El fallo afecta directamente a la serie TCL QLED870 y otros modelos que la marca comercializaba bajo esa denominación en Alemania. La venta y comercialización de esos modelos como QLED quedó prohibida de manera inmediata en ese país.
El núcleo del problema es técnico. La IEC, el organismo internacional de normalización electrotécnica, define los televisores QLED como dispositivos que utilizan una lámina específica de puntos cuánticos para mejorar la reproducción de color entre la retroiluminación y el panel.
El tribunal determinó que TCL aplica solo una cantidad insignificante de puntos cuánticos al difusor de sus televisores, completamente insuficiente para generar las mejoras de color y brillo que el consumidor espera de un producto etiquetado como QLED.

En otras palabras, TCL usaba la denominación para vender más, no porque su tecnología lo justificara.
No es la primera derrota legal de TCL en Alemania. La compañía ya perdió un litigio anterior relacionado con su marca NXT FRAME, que el mismo tribunal consideró una infracción sobre la marca registrada «The Frame» de Samsung. TCL suma así dos fallos adversos en un mercado clave de Europa.

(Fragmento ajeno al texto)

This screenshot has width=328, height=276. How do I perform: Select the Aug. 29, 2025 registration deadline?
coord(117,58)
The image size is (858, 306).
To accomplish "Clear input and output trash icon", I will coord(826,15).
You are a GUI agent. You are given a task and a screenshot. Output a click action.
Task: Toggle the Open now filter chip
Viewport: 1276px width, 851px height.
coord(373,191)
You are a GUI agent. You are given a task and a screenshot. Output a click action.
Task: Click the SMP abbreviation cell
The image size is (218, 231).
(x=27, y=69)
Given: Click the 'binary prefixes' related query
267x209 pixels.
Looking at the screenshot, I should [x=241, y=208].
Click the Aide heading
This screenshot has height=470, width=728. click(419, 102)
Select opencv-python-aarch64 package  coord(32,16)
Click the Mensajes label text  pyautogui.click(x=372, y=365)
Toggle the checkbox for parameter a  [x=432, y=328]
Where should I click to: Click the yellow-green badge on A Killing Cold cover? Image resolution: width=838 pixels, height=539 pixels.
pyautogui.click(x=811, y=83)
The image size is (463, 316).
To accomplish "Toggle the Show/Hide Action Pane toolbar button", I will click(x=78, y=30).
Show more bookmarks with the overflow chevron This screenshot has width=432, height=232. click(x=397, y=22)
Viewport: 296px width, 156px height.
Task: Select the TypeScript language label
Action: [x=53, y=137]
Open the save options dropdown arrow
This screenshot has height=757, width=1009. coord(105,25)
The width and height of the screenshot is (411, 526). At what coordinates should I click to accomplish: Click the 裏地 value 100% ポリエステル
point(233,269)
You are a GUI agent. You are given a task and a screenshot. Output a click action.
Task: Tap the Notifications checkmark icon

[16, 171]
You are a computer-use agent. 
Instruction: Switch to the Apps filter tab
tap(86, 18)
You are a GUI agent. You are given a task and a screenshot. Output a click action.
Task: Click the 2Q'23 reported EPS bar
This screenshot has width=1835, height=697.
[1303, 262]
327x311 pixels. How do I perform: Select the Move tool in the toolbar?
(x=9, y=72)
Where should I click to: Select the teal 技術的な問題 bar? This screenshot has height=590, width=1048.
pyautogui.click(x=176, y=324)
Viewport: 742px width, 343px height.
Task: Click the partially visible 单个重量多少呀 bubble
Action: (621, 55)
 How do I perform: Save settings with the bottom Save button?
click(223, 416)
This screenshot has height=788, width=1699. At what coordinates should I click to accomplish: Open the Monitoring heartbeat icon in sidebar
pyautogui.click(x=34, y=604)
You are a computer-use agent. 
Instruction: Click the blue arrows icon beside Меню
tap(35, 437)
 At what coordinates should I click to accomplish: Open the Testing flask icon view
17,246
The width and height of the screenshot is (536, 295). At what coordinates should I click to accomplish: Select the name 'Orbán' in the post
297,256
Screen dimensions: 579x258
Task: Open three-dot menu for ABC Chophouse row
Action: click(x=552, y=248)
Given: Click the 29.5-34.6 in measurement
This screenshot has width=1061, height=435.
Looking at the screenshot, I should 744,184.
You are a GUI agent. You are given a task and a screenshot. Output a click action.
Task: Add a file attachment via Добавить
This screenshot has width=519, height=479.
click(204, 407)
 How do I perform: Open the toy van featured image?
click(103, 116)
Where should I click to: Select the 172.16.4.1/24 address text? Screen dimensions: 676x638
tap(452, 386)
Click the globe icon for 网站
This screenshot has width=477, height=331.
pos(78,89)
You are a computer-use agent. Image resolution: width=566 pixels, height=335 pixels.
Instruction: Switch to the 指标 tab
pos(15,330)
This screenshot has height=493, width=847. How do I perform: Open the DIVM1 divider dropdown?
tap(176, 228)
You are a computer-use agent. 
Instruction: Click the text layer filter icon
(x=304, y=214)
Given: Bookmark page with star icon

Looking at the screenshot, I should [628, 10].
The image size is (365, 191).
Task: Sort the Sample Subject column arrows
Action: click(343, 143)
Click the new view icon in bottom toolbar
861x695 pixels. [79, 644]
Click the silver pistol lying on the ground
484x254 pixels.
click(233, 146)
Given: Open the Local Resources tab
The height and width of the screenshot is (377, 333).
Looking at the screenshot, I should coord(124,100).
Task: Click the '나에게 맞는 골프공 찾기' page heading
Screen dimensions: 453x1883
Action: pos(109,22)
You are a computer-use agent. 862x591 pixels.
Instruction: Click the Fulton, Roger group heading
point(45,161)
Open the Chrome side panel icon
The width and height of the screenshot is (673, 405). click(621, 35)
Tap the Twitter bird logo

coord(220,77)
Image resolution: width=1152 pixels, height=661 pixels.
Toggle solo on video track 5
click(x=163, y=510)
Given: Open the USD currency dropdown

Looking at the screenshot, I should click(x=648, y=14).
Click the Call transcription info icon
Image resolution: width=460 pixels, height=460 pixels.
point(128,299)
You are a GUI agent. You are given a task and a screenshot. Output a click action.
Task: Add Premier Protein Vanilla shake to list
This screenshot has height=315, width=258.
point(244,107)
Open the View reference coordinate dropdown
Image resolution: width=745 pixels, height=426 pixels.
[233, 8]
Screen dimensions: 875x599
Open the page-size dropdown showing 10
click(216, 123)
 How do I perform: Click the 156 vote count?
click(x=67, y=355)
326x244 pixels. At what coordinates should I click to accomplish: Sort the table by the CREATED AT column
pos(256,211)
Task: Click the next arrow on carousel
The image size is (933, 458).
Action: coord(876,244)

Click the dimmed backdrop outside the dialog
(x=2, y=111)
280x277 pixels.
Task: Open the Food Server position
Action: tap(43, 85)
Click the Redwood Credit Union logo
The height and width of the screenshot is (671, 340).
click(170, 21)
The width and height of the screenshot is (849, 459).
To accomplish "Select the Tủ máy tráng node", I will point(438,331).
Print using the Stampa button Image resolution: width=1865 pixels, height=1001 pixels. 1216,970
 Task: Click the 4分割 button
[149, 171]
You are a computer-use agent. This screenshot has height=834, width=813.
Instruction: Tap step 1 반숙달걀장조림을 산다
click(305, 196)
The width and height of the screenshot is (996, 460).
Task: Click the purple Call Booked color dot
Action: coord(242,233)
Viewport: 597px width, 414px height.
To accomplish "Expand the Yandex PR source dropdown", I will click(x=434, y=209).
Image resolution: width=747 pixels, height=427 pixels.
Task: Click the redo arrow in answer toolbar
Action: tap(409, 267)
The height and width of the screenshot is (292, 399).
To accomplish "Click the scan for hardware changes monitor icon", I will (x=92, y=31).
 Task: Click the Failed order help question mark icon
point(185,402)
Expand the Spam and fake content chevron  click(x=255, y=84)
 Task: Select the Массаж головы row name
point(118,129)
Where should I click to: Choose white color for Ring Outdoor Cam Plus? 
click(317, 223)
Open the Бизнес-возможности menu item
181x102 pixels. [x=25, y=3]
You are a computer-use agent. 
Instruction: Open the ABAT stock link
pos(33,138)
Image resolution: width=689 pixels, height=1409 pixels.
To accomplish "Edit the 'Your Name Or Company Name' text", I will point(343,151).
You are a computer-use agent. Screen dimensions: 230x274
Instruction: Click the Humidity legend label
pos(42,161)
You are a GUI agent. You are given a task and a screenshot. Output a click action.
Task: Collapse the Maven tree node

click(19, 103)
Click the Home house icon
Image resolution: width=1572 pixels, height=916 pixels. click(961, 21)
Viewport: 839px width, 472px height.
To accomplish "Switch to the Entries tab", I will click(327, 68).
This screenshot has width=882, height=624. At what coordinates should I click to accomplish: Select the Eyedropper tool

El frente legal se expande más allá de Alemania. TCL enfrenta demandas colectivas en California y Nueva York por los mismos motivos: publicidad QLED engañosa. Y TCL no está sola en el banquillo: Hisense, actualmente el mayor fabricante de televisores del mundo por volumen, enfrenta litigios similares en Estados Unidos por sus propias campañas de marketing QLED. El caso pone sobre la mesa un problema estructural del sector: la proliferación de denominaciones técnicas sin estándares publicitarios claros, que termina desorientando al consumidor y distorsionando la competencia entre fabricantes.